▶ [Exercises to complete]:
- A) From the meditation blog post, return the passage starting with "The mind is" and going on through "comes with practice.", word for word.
- B) Answer these questions from the meditation blog post:
(i) What does the writer remember needing to go buy?
(ii) Where did the writer find the description that sums up meditation?
(iii) What did the writer use to roll their eyes at?
- C) Extend the meditation blog post past its last sentence, keeping the same voice.

▶ [Document]:
────────

The mind is a battlefield, it is crazy, wild and turbulent… but it doesn’t have to be. The mind can be calm and focused, you just need to learn how to navigate the storm. Meditation can help with this, the practice of meditation in itself is simple but carrying out the practice is not easy. To live in the present moment; to do something mindfully, comes with practice.
To focus the mind on one thing, to quiet the noise in your head, to calm the mind, to be present right here, right now in this very moment. Sounds hard right? How do you sift through all the crazy going on in your head? How to explain what my mind feels like most days? There really aren’t any words, it is a whole lot of crazy in this head of mine! Focus? Nope that is something I definitely lack, my mind works at the speed of light and staying focused on one thing is a major challenge for me. This next very confusing, convoluted paragraph is my attempt to give you some insight into what being in my head is like:
Let’s take for example, this moment now as I am trying (for the umpteenth time) to finally finish writing this blog. While typing, my mind has already wandered on to what other tasks I need to get done today, and now I’ve moved on to wondering what I should cook for dinner and how frustrating it is to have to think of meals every day! Why do we need to eat so much?? Eat? Oh yes, I mustn’t forget I need to go buy dog food. Nooooo…not again, there’s that annoying jingle from some random advert playing on repeat…over and over and over again, make it stop! Okay no, I need to focus, I have to finish this blog….ugh I don’t know what to write, let me browse Facebook…oh yes, that is a great idea, let me make a note of that quickly… oh, wait, no it’s gone, what was it, what was I just thinking about, come on mind, it was a great idea…ummmm…ooh maybe I should bake something today, that sounds fun…no no focus, I have to finish this blog!
Yup, crazy right?? And that is how it goes most days, so you can imagine why I have developed an interest in meditation. I need to learn to manage this turbulent mind of mine and create some semblance of focus. I want to be here, now in this moment, not yesterday or 3 hours from now, I want to be here now.
By dictionary definition, “to meditate means to focus one’s mind for a period of time.” This description that I found on Wikipedia sums it up quite nicely; “meditation is a practice where an individual uses a technique – such as mindfulness, or focusing the mind on a particular object, thought, or activity – to train attention and awareness, and achieve a mentally clear and emotionally calm and stable state.” Many of us already meditate in some or other form on a daily basis without even realising it. Those times you disappear from the world in your daydreams or find yourself captivated watching something simple like the waves crashing on the shore, you are lost in that moment and your mind is focused only on that one thing and you get lost in an almost trance-like state. While not necessarily purposeful meditation, it is still a type of meditation.
Now that we have established what it means to mediate, here is my experience so far. Let me first mention, I was one of those people who used to roll my eyes at the idea of meditation, I just couldn’t understand sitting in an uncomfortable position for hours doing nothing. However, the lesson I have learnt, as our parents and teachers so desperately tried to teach us, is don’t judge something until you’ve tried it. I can’t stress this enough, we spend so much of our lives closing ourselves off to things because we think something is silly or we worry what people may think of us. Try something before you make a decision on how you feel about it.

────────

▶ [Dataset content]:
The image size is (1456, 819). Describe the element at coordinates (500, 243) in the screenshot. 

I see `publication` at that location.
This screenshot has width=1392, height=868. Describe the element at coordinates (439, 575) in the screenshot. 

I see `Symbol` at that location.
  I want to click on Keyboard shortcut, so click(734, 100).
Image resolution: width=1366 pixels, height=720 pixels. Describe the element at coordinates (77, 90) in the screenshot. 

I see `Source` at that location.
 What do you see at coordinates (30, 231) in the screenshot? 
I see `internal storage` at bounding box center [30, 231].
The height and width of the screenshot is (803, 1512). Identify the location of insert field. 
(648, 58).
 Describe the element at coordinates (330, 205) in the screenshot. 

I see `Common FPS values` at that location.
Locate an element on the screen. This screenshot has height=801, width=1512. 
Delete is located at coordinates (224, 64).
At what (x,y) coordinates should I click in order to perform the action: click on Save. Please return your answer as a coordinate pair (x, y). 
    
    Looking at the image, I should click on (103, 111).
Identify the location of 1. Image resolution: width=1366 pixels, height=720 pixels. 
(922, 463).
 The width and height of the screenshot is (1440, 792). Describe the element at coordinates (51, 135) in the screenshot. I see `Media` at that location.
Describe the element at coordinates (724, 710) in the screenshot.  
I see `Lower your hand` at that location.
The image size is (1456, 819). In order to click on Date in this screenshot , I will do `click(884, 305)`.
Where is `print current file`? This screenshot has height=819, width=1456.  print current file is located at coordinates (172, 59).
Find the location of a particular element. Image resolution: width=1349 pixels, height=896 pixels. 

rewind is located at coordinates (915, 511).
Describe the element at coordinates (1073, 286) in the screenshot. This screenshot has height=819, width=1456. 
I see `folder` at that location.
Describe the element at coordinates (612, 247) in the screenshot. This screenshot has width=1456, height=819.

────────

▶ [Responses]:
- A)
The mind is a battlefield, it is crazy, wild and turbulent… but it doesn’t have to be. The mind can be calm and focused, you just need to learn how to navigate the storm. Meditation can help with this, the practice of meditation in itself is simple but carrying out the practice is not easy. To live in the present moment; to do something mindfully, comes with practice.

- B)
(i) Dog food.
(ii) On Wikipedia.
(iii) The idea of meditation.

- C)
My first experience meditating was during my yoga teacher training course in India. Meditation was one of our subjects; at first, I wasn’t too excited about this, but now, I am glad that it was. It forced me to give it a chance and really experience what it is all about for myself. If you are new to the world of meditation and aren’t sure what to expect or what it even really means to meditate, then I hope my experience might help you start this new journey.
I have practiced yoga for many years, however, only ever the physical asana side of yoga. For me, this was all I really knew and I love it. I love the feeling of calm that is created within me as I flow through a sequence, moving with the breath and completely losing myself in the practice as I move from one pose to the next. This is the only time I seem to be able to create that sense of calm and completely quiet my mind. I was aware that along with the physical practice is a much bigger picture and that the mind is a very important aspect of yoga practice. Meditation is something I had heard about but, until recently, had never practiced or even taken the time to learn about; as I mentioned, my younger self rolled her eyes at the idea of it.
As I look back, I am starting to realise that maybe the reason isn’t really because I felt it was silly but rather because it was something I couldn’t comprehend, something that seemed somewhat daunting and difficult. See, I was always under the impression that meditation purely meant clearing the mind of all thoughts…essentially having nothing but emptiness in the mind…but how?? This puzzled me immensely, as a person who excessively overthinks almost every situation in life, I couldn’t understand how you just “turn” it all off.
I must be honest – the first day was hard! Who am I kidding, I found all of the classes hard! Be prepared, there is a good chance you may feel frustrated, confused and feel like giving up. DON’T. Rather give up on whatever preconceived notion you have of meditation and open up your mind to learning something new and progressing slowly through this new venture.
I would sit in the class and try clear my mind, only to find that I was then thinking about not thinking, and being upset because now I am still thinking by telling myself not to think, which would lead to a tirade of thoughts about how not to think and then anger because this is just too hard! Then I would think about breathing but then this cycle of being angry would start again because now I am still thinking about something…the breathing…which means my mind isn’t clear and silent.
What I didn’t know is that I had the idea of meditation all wrong… To sit in a completely thoughtless state for an extended period of time is not a skill you master overnight…it is something that takes time to master. I also learnt that meditation isn’t necessarily just to stop thinking but rather the focus is on learning how to control your thoughts and to learn how to create space in your mind…one small baby step at a time. There’s a variety of different techniques that can be used to meditate, however the initial goal as a beginner is to train the mind to focus on one thing at a time, to create a state of mental and emotional calmness. Initially, you won’t be spending hours meditating, you may only manage to do a few minutes. Try starting with 5 minutes a day and slowly work your way up to doing longer as you get more comfortable with the practice.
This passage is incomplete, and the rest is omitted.